Анатолий Марченко - Звезда Тухачевского
Прямо с вокзала Тухачевский отправился в штаб фронта, который размещался в Казанском кремле. Он бегло взглянул на памятник Александру Второму, подивился красоте башен и храмов. «Муравьев, обосновавшийся в кремле, видимо, воображает себя правителем. — В думы Тухачевского неизвестно почему вторглась эта непрошеная мысль. — Главком, кажется, и не представляет себе иного места для своего штаба. Примечательный штрих к портрету! Если Ленин в Кремле, то чем он, Муравьев, хуже? Да, непросто, очень непросто будет тебе с ним», — едва ли не вслух произнес последнюю фразу Тухачевский, приближаясь к типично казарменному зданию бывшего юнкерского училища.
Часовые в новеньком обмундировании, стоявшие у дверей на массивном каменном крыльце, увидев мандат, беспрепятственно пропустили Тухачевского, сообщив, что кабинет главкома находится на втором этаже. «Не слишком-то бдительная служба в штабе», — отметил про себя Тухачевский и поднялся на второй этаж.
В просторной приемной за громадным столом, попавшим сюда, видимо, из какого-то барского гарнитура, восседал, непрерывно ерзая в кресле, как это делают непоседливые мальчишки, адъютант главкома — смуглый порывистый кавказец в алой черкеске, до неправдоподобия стройный, с осиной талией, с маузером, висевшим через плечо. На просьбу Тухачевского доложить о нем Муравьеву адъютант гортанно и суматошно, словно глашатай на площади, выкрикнул:
— Ты бы еще ночью пришел! Главком отдыхает, понимаешь? Имеет право главком отдыхать, а?!
Тухачевский молча пронзил его таким обжигающим взглядом, что адъютант сбавил обороты:
— Терпение немножко есть, а? Главком недавно, совсем недавно проснулся. Сейчас должен одеться, умыться, в порядок себя привести, как думаешь? Ты сам умываешься, штаны надеваешь? Подожди, дорогой, десять, ну, пятнадцать минут. Мировая революция за пятнадцать минут не пострадает, как думаешь?

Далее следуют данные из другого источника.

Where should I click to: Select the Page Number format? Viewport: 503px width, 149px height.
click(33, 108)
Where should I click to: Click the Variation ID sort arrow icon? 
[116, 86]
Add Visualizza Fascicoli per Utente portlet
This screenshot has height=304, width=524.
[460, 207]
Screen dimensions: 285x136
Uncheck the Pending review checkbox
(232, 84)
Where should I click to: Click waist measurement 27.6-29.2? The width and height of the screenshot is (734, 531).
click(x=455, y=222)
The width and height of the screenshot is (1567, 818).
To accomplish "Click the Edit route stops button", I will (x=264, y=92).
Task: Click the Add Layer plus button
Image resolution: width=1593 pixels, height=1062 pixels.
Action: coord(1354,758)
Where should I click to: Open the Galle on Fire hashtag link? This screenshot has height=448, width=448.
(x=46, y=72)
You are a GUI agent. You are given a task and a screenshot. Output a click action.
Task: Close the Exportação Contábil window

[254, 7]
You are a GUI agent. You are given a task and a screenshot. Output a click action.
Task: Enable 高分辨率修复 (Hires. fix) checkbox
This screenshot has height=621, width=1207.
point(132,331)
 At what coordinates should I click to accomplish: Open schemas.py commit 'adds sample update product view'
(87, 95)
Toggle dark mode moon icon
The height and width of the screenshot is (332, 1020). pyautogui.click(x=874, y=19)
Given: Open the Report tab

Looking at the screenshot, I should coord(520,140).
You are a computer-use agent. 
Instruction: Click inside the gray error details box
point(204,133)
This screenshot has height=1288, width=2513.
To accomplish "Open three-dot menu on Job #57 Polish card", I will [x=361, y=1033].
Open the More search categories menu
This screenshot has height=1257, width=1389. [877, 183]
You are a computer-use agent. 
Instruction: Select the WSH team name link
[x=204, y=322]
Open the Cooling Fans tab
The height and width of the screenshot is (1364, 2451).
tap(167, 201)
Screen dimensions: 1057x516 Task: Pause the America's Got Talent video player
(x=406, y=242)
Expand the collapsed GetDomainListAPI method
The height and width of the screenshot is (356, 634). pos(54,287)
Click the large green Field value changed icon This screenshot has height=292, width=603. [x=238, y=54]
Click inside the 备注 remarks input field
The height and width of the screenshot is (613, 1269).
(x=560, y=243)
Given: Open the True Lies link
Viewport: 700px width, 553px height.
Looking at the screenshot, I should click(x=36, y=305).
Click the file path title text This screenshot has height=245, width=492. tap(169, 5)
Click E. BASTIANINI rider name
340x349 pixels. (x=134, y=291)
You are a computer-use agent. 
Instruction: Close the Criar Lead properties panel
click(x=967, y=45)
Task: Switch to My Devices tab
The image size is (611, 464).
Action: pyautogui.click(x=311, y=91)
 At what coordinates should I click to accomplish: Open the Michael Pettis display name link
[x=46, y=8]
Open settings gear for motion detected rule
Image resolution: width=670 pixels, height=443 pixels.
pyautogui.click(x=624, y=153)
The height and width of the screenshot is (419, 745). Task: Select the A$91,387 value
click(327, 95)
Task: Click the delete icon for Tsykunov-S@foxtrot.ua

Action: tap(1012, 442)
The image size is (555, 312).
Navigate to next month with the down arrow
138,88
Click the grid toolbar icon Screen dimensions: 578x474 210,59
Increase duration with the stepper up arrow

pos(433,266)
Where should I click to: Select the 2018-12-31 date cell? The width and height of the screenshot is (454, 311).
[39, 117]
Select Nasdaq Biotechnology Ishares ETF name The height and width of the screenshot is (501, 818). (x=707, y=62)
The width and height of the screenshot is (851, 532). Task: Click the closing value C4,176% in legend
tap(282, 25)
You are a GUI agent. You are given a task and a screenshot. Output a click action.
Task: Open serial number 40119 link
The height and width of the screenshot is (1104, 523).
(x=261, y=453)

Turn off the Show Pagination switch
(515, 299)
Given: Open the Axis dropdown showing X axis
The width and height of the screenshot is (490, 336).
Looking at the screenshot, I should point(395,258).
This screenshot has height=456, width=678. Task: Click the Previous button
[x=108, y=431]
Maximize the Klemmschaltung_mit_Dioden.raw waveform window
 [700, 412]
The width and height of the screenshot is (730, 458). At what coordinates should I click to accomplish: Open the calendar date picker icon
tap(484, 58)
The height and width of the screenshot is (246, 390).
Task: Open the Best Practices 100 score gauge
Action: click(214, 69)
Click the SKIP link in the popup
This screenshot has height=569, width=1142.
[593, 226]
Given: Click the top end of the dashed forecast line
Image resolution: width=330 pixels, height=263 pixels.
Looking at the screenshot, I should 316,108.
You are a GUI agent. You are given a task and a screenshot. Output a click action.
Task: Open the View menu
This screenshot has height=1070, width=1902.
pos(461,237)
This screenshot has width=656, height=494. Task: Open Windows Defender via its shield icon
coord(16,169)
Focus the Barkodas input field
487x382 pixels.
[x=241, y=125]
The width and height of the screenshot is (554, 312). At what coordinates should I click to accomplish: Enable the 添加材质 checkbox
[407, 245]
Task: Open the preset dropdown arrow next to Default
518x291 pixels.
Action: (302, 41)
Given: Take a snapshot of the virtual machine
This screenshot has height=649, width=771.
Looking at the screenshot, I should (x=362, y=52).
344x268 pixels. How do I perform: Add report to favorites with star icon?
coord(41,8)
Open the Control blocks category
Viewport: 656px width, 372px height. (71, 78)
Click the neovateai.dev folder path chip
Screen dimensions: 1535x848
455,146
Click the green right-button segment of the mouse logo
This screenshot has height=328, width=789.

Тухачевский ничего не ответил: он терпеть не мог хамоватых адъютантов, привыкших обращаться со всеми, кто ниже по должности его главкома, запанибрата. Постояв, Тухачевский присел на порядком обшарпанный, однако же с мягким сиденьем стул.
Солнце уже ворвалось в окно, и Тухачевский смог в деталях разглядеть приемную главкома, обставленную с купеческим размахом. Стол с гнутыми резными ножками, диван, обтянутый синим бархатом, большая хрустальная ваза на тумбочке с букетом давно увядших цветов, — все здесь было случайным, и главное, абсолютно бесполезным для штабной работы. Свое прямое назначение выполняла, видимо, лишь карта-схема Казани, косо висевшая на стене, да полевой телефон на столе адъютанта, который, к удивлению Тухачевского, ни разу не зазвонил.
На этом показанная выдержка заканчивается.